WORK ITEM: Write the stretch of the items below that opens with the line containing "Find the location" and closes with the line containing "Describe the element", both lines included, as a JSON list of strings with one string per line. Leave out blank lines.

THE RECORDS:

/---

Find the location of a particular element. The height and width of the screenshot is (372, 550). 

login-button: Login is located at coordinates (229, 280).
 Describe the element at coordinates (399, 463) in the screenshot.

\---
/---

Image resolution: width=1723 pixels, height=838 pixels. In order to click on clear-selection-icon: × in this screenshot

\---
/---

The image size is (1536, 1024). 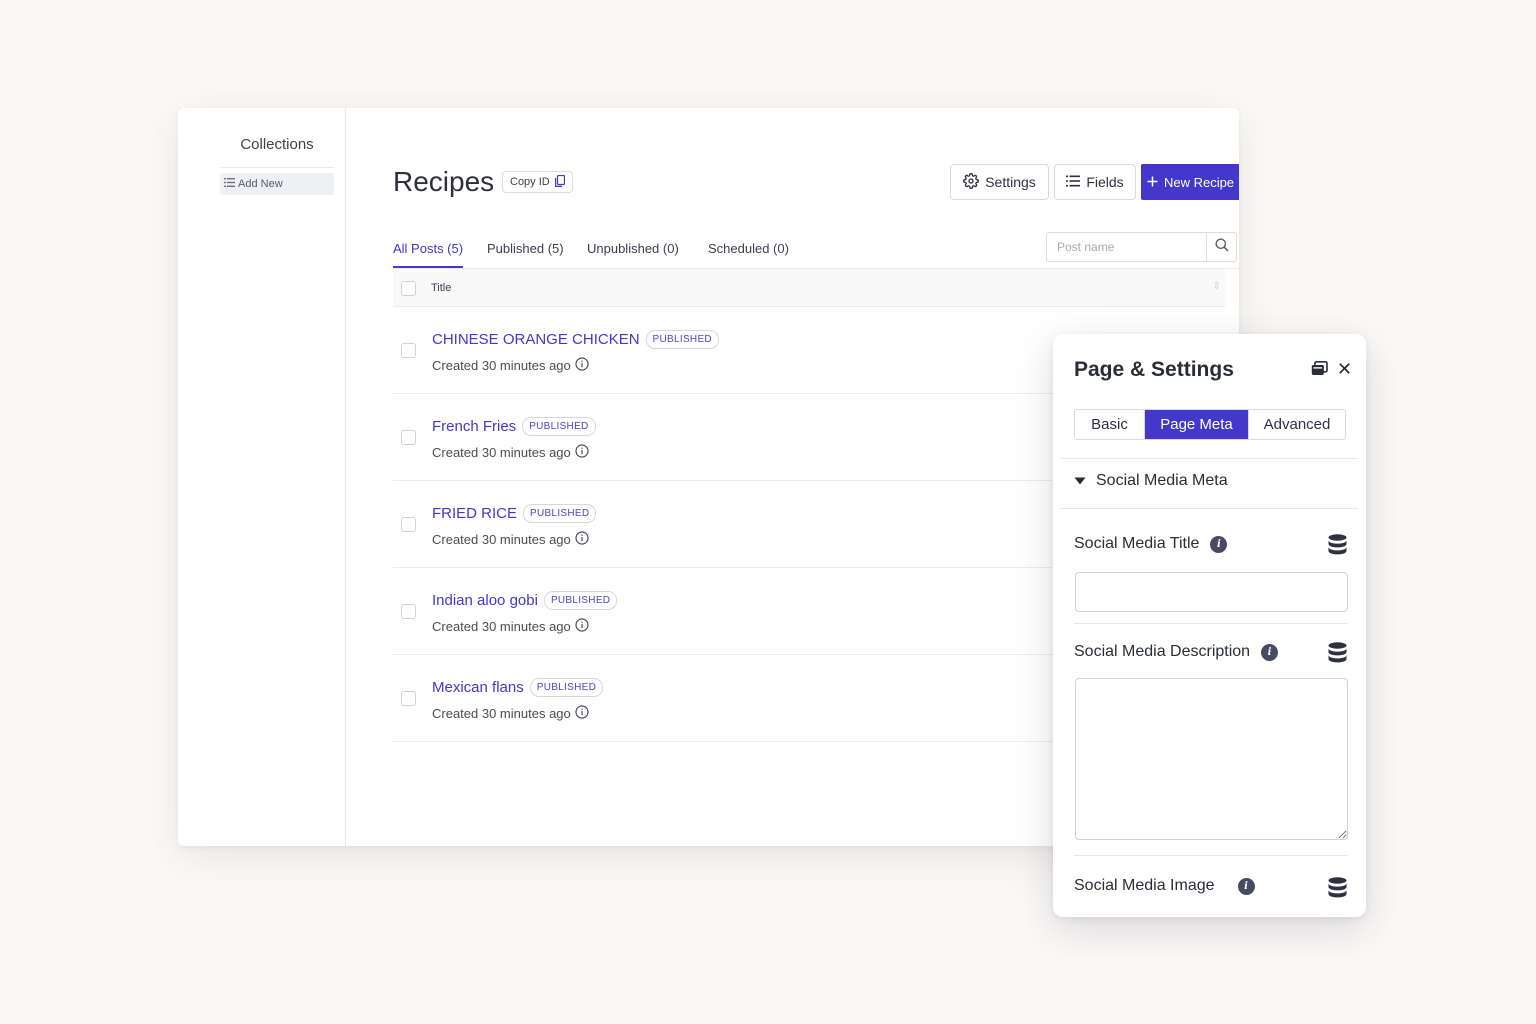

\---

FINISHED TASK:
[
  "Find the location of a particular element. The height and width of the screenshot is (372, 550). ",
  "login-button: Login is located at coordinates (229, 280).",
  " Describe the element at coordinates (399, 463) in the screenshot."
]